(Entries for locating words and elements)

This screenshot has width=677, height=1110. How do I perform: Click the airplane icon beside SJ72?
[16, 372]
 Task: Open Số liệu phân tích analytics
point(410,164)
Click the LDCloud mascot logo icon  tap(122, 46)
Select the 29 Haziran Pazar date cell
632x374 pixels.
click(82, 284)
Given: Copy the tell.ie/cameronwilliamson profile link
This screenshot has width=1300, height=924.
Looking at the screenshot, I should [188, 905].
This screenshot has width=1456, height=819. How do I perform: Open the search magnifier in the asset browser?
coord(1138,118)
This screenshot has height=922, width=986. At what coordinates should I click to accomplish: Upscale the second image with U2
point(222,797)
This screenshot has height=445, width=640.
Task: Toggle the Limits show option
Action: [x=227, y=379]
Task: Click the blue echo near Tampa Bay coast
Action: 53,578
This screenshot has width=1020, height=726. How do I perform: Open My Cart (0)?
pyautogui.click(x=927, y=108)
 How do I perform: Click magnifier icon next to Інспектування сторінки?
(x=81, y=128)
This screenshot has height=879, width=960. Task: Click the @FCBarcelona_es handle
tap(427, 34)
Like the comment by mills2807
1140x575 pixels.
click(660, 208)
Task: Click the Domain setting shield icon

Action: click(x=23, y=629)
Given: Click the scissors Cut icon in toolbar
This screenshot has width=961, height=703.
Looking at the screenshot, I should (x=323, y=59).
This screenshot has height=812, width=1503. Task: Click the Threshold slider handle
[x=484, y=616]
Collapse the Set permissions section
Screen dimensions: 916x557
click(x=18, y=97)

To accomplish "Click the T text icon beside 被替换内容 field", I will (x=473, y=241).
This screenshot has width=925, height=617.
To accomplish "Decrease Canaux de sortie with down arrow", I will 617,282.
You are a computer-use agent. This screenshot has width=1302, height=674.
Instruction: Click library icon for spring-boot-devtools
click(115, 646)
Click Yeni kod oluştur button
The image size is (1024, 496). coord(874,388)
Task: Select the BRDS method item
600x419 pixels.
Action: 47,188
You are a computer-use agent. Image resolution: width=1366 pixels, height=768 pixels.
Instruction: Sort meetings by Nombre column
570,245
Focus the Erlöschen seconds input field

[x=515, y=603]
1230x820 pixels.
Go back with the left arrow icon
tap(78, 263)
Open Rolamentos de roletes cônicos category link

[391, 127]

_Exercise description:_
Swap "How do I perform" for "How can I do" throughout the records and write them out again with every other part left the same.

_Written solution:_
This screenshot has width=677, height=1110. How can I do: Click the airplane icon beside SJ72?
[16, 372]
 Task: Open Số liệu phân tích analytics
point(410,164)
Click the LDCloud mascot logo icon  tap(122, 46)
Select the 29 Haziran Pazar date cell
632x374 pixels.
click(82, 284)
Given: Copy the tell.ie/cameronwilliamson profile link
This screenshot has width=1300, height=924.
Looking at the screenshot, I should [188, 905].
This screenshot has width=1456, height=819. How can I do: Open the search magnifier in the asset browser?
coord(1138,118)
This screenshot has height=922, width=986. At what coordinates should I click to accomplish: Upscale the second image with U2
point(222,797)
This screenshot has height=445, width=640.
Task: Toggle the Limits show option
Action: [x=227, y=379]
Task: Click the blue echo near Tampa Bay coast
Action: 53,578
This screenshot has width=1020, height=726. How can I do: Open My Cart (0)?
pyautogui.click(x=927, y=108)
 How can I do: Click magnifier icon next to Інспектування сторінки?
(x=81, y=128)
This screenshot has height=879, width=960. Task: Click the @FCBarcelona_es handle
tap(427, 34)
Like the comment by mills2807
1140x575 pixels.
click(660, 208)
Task: Click the Domain setting shield icon

Action: click(x=23, y=629)
Given: Click the scissors Cut icon in toolbar
This screenshot has width=961, height=703.
Looking at the screenshot, I should (x=323, y=59).
This screenshot has height=812, width=1503. Task: Click the Threshold slider handle
[x=484, y=616]
Collapse the Set permissions section
Screen dimensions: 916x557
click(x=18, y=97)

To accomplish "Click the T text icon beside 被替换内容 field", I will (x=473, y=241).
This screenshot has width=925, height=617.
To accomplish "Decrease Canaux de sortie with down arrow", I will 617,282.
You are a computer-use agent. This screenshot has width=1302, height=674.
Instruction: Click library icon for spring-boot-devtools
click(115, 646)
Click Yeni kod oluştur button
The image size is (1024, 496). coord(874,388)
Task: Select the BRDS method item
600x419 pixels.
Action: 47,188
You are a computer-use agent. Image resolution: width=1366 pixels, height=768 pixels.
Instruction: Sort meetings by Nombre column
570,245
Focus the Erlöschen seconds input field

[x=515, y=603]
1230x820 pixels.
Go back with the left arrow icon
tap(78, 263)
Open Rolamentos de roletes cônicos category link

[391, 127]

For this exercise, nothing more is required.